__TASK DESCRIPTION__: Word for word, retype the records below.

__EXTRACTED INFORMATION__:
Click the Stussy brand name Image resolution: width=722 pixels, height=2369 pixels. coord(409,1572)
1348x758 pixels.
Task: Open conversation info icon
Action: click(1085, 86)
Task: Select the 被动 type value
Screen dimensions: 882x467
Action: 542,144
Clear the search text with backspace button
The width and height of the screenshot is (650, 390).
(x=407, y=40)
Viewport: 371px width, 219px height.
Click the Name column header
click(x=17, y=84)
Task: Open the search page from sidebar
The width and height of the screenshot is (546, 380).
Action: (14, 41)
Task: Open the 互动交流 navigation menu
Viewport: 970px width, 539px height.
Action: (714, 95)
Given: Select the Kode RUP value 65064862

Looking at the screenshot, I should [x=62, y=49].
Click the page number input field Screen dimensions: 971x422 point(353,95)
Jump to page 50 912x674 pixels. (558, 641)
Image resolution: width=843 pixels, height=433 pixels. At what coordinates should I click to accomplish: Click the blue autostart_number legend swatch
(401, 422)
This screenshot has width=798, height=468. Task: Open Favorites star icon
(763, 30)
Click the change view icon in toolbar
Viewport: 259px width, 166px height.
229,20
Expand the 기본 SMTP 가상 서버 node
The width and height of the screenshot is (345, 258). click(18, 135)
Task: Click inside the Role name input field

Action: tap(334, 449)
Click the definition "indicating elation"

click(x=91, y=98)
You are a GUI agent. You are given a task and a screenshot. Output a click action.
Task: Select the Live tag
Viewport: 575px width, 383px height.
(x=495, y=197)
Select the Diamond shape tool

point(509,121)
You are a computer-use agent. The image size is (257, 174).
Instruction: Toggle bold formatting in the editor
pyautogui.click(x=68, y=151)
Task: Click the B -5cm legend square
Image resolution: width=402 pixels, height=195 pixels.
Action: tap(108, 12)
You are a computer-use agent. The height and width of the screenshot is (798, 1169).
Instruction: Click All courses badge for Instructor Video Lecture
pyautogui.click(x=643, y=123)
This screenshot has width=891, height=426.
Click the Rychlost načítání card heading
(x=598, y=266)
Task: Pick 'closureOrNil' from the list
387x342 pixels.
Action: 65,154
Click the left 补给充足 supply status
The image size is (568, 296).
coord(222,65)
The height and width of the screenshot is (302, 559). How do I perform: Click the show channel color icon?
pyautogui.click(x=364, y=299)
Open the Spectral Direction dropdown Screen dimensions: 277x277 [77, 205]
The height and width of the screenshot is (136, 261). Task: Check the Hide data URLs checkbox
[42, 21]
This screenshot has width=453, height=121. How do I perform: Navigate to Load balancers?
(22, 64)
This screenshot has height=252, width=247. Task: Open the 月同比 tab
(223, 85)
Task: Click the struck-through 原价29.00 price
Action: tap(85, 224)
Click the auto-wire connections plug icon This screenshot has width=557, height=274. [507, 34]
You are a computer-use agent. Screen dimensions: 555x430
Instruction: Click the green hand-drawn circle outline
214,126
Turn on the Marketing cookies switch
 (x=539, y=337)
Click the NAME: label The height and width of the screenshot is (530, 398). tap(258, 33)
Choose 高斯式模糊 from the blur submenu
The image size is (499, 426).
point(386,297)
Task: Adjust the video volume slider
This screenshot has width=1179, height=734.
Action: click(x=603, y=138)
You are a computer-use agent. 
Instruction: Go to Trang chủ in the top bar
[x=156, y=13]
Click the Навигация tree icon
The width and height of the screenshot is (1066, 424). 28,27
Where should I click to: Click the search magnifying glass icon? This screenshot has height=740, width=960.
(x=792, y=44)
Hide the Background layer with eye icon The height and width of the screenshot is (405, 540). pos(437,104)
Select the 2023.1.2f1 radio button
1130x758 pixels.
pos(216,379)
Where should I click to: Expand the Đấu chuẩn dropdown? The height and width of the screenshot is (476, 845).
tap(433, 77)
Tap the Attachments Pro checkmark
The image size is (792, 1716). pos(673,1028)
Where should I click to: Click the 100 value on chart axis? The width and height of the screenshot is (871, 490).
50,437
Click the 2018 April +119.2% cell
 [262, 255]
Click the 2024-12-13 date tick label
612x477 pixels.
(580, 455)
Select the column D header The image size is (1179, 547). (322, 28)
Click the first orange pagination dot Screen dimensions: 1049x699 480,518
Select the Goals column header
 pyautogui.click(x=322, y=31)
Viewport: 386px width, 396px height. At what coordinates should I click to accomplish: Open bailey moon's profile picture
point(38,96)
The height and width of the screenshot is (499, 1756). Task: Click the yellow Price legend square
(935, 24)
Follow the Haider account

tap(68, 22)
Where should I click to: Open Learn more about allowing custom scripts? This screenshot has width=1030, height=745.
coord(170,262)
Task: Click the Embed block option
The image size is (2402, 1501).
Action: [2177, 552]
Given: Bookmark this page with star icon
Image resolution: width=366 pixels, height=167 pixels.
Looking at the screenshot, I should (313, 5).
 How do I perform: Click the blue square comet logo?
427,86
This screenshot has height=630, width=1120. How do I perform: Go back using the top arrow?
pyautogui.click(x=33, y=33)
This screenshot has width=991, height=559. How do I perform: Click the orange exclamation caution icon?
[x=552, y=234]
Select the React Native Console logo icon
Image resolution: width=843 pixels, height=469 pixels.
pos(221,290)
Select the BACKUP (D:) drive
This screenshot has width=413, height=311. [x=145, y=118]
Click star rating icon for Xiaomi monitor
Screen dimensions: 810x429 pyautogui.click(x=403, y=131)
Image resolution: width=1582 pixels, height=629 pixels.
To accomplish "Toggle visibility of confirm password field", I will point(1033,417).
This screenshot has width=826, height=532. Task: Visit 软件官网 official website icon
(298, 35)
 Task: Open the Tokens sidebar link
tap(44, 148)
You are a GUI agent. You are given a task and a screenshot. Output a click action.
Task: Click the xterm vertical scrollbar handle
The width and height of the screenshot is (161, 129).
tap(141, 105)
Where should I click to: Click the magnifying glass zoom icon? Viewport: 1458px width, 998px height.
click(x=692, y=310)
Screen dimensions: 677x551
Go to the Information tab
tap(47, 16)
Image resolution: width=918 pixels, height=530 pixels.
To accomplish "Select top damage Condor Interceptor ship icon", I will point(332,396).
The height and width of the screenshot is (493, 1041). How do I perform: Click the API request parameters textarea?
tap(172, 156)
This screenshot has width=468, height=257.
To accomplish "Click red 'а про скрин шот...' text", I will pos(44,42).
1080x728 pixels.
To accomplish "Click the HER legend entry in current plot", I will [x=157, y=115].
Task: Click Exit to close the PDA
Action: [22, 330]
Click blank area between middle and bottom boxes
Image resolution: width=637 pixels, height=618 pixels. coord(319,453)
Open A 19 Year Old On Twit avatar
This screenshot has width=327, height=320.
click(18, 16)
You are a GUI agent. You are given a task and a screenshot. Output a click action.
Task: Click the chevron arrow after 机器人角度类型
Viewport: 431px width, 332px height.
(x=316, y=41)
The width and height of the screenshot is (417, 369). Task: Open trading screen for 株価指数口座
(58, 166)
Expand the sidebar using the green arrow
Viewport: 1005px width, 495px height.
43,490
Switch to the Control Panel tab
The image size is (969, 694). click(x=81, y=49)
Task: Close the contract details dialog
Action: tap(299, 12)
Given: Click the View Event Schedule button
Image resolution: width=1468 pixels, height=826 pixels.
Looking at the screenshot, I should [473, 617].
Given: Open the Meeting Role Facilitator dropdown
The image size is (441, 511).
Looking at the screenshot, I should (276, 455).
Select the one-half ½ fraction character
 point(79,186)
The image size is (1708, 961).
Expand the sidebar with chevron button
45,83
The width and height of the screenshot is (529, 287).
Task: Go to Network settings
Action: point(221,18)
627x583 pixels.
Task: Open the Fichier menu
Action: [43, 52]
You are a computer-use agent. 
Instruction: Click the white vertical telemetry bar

__SOLUTION TO THE EXERCISE__:
Click the Stussy brand name Image resolution: width=722 pixels, height=2369 pixels. coord(409,1572)
1348x758 pixels.
Task: Open conversation info icon
Action: click(1085, 86)
Task: Select the 被动 type value
Screen dimensions: 882x467
Action: 542,144
Clear the search text with backspace button
The width and height of the screenshot is (650, 390).
(x=407, y=40)
Viewport: 371px width, 219px height.
Click the Name column header
click(x=17, y=84)
Task: Open the search page from sidebar
The width and height of the screenshot is (546, 380).
Action: (14, 41)
Task: Open the 互动交流 navigation menu
Viewport: 970px width, 539px height.
Action: (714, 95)
Given: Select the Kode RUP value 65064862

Looking at the screenshot, I should [x=62, y=49].
Click the page number input field Screen dimensions: 971x422 point(353,95)
Jump to page 50 912x674 pixels. (558, 641)
Image resolution: width=843 pixels, height=433 pixels. At what coordinates should I click to accomplish: Click the blue autostart_number legend swatch
(401, 422)
This screenshot has width=798, height=468. Task: Open Favorites star icon
(763, 30)
Click the change view icon in toolbar
Viewport: 259px width, 166px height.
229,20
Expand the 기본 SMTP 가상 서버 node
The width and height of the screenshot is (345, 258). click(18, 135)
Task: Click inside the Role name input field

Action: tap(334, 449)
Click the definition "indicating elation"

click(x=91, y=98)
You are a GUI agent. You are given a task and a screenshot. Output a click action.
Task: Select the Live tag
Viewport: 575px width, 383px height.
(x=495, y=197)
Select the Diamond shape tool

point(509,121)
You are a computer-use agent. The image size is (257, 174).
Instruction: Toggle bold formatting in the editor
pyautogui.click(x=68, y=151)
Task: Click the B -5cm legend square
Image resolution: width=402 pixels, height=195 pixels.
Action: tap(108, 12)
You are a computer-use agent. The height and width of the screenshot is (798, 1169).
Instruction: Click All courses badge for Instructor Video Lecture
pyautogui.click(x=643, y=123)
This screenshot has width=891, height=426.
Click the Rychlost načítání card heading
(x=598, y=266)
Task: Pick 'closureOrNil' from the list
387x342 pixels.
Action: 65,154
Click the left 补给充足 supply status
The image size is (568, 296).
coord(222,65)
The height and width of the screenshot is (302, 559). How do I perform: Click the show channel color icon?
pyautogui.click(x=364, y=299)
Open the Spectral Direction dropdown Screen dimensions: 277x277 [77, 205]
The height and width of the screenshot is (136, 261). Task: Check the Hide data URLs checkbox
[42, 21]
This screenshot has width=453, height=121. How do I perform: Navigate to Load balancers?
(22, 64)
This screenshot has height=252, width=247. Task: Open the 月同比 tab
(223, 85)
Task: Click the struck-through 原价29.00 price
Action: tap(85, 224)
Click the auto-wire connections plug icon This screenshot has width=557, height=274. [507, 34]
You are a computer-use agent. Screen dimensions: 555x430
Instruction: Click the green hand-drawn circle outline
214,126
Turn on the Marketing cookies switch
 (x=539, y=337)
Click the NAME: label The height and width of the screenshot is (530, 398). tap(258, 33)
Choose 高斯式模糊 from the blur submenu
The image size is (499, 426).
point(386,297)
Task: Adjust the video volume slider
This screenshot has width=1179, height=734.
Action: click(x=603, y=138)
You are a computer-use agent. 
Instruction: Go to Trang chủ in the top bar
[x=156, y=13]
Click the Навигация tree icon
The width and height of the screenshot is (1066, 424). 28,27
Where should I click to: Click the search magnifying glass icon? This screenshot has height=740, width=960.
(x=792, y=44)
Hide the Background layer with eye icon The height and width of the screenshot is (405, 540). pos(437,104)
Select the 2023.1.2f1 radio button
1130x758 pixels.
pos(216,379)
Where should I click to: Expand the Đấu chuẩn dropdown? The height and width of the screenshot is (476, 845).
tap(433, 77)
Tap the Attachments Pro checkmark
The image size is (792, 1716). pos(673,1028)
Where should I click to: Click the 100 value on chart axis? The width and height of the screenshot is (871, 490).
50,437
Click the 2018 April +119.2% cell
 [262, 255]
Click the 2024-12-13 date tick label
612x477 pixels.
(580, 455)
Select the column D header The image size is (1179, 547). (322, 28)
Click the first orange pagination dot Screen dimensions: 1049x699 480,518
Select the Goals column header
 pyautogui.click(x=322, y=31)
Viewport: 386px width, 396px height. At what coordinates should I click to accomplish: Open bailey moon's profile picture
point(38,96)
The height and width of the screenshot is (499, 1756). Task: Click the yellow Price legend square
(935, 24)
Follow the Haider account

tap(68, 22)
Where should I click to: Open Learn more about allowing custom scripts? This screenshot has width=1030, height=745.
coord(170,262)
Task: Click the Embed block option
The image size is (2402, 1501).
Action: [2177, 552]
Given: Bookmark this page with star icon
Image resolution: width=366 pixels, height=167 pixels.
Looking at the screenshot, I should (313, 5).
 How do I perform: Click the blue square comet logo?
427,86
This screenshot has height=630, width=1120. How do I perform: Go back using the top arrow?
pyautogui.click(x=33, y=33)
This screenshot has width=991, height=559. How do I perform: Click the orange exclamation caution icon?
[x=552, y=234]
Select the React Native Console logo icon
Image resolution: width=843 pixels, height=469 pixels.
pos(221,290)
Select the BACKUP (D:) drive
This screenshot has width=413, height=311. [x=145, y=118]
Click star rating icon for Xiaomi monitor
Screen dimensions: 810x429 pyautogui.click(x=403, y=131)
Image resolution: width=1582 pixels, height=629 pixels.
To accomplish "Toggle visibility of confirm password field", I will point(1033,417).
This screenshot has width=826, height=532. Task: Visit 软件官网 official website icon
(298, 35)
 Task: Open the Tokens sidebar link
tap(44, 148)
You are a GUI agent. You are given a task and a screenshot. Output a click action.
Task: Click the xterm vertical scrollbar handle
The width and height of the screenshot is (161, 129).
tap(141, 105)
Where should I click to: Click the magnifying glass zoom icon? Viewport: 1458px width, 998px height.
click(x=692, y=310)
Screen dimensions: 677x551
Go to the Information tab
tap(47, 16)
Image resolution: width=918 pixels, height=530 pixels.
To accomplish "Select top damage Condor Interceptor ship icon", I will point(332,396).
The height and width of the screenshot is (493, 1041). How do I perform: Click the API request parameters textarea?
tap(172, 156)
This screenshot has width=468, height=257.
To accomplish "Click red 'а про скрин шот...' text", I will pos(44,42).
1080x728 pixels.
To accomplish "Click the HER legend entry in current plot", I will [x=157, y=115].
Task: Click Exit to close the PDA
Action: [22, 330]
Click blank area between middle and bottom boxes
Image resolution: width=637 pixels, height=618 pixels. coord(319,453)
Open A 19 Year Old On Twit avatar
This screenshot has width=327, height=320.
click(18, 16)
You are a GUI agent. You are given a task and a screenshot. Output a click action.
Task: Click the chevron arrow after 机器人角度类型
Viewport: 431px width, 332px height.
(x=316, y=41)
The width and height of the screenshot is (417, 369). Task: Open trading screen for 株価指数口座
(58, 166)
Expand the sidebar using the green arrow
Viewport: 1005px width, 495px height.
43,490
Switch to the Control Panel tab
The image size is (969, 694). click(x=81, y=49)
Task: Close the contract details dialog
Action: tap(299, 12)
Given: Click the View Event Schedule button
Image resolution: width=1468 pixels, height=826 pixels.
Looking at the screenshot, I should [473, 617].
Given: Open the Meeting Role Facilitator dropdown
The image size is (441, 511).
Looking at the screenshot, I should (276, 455).
Select the one-half ½ fraction character
 point(79,186)
The image size is (1708, 961).
Expand the sidebar with chevron button
45,83
The width and height of the screenshot is (529, 287).
Task: Go to Network settings
Action: point(221,18)
627x583 pixels.
Task: Open the Fichier menu
Action: [43, 52]
You are a computer-use agent. 
Instruction: Click the white vertical telemetry bar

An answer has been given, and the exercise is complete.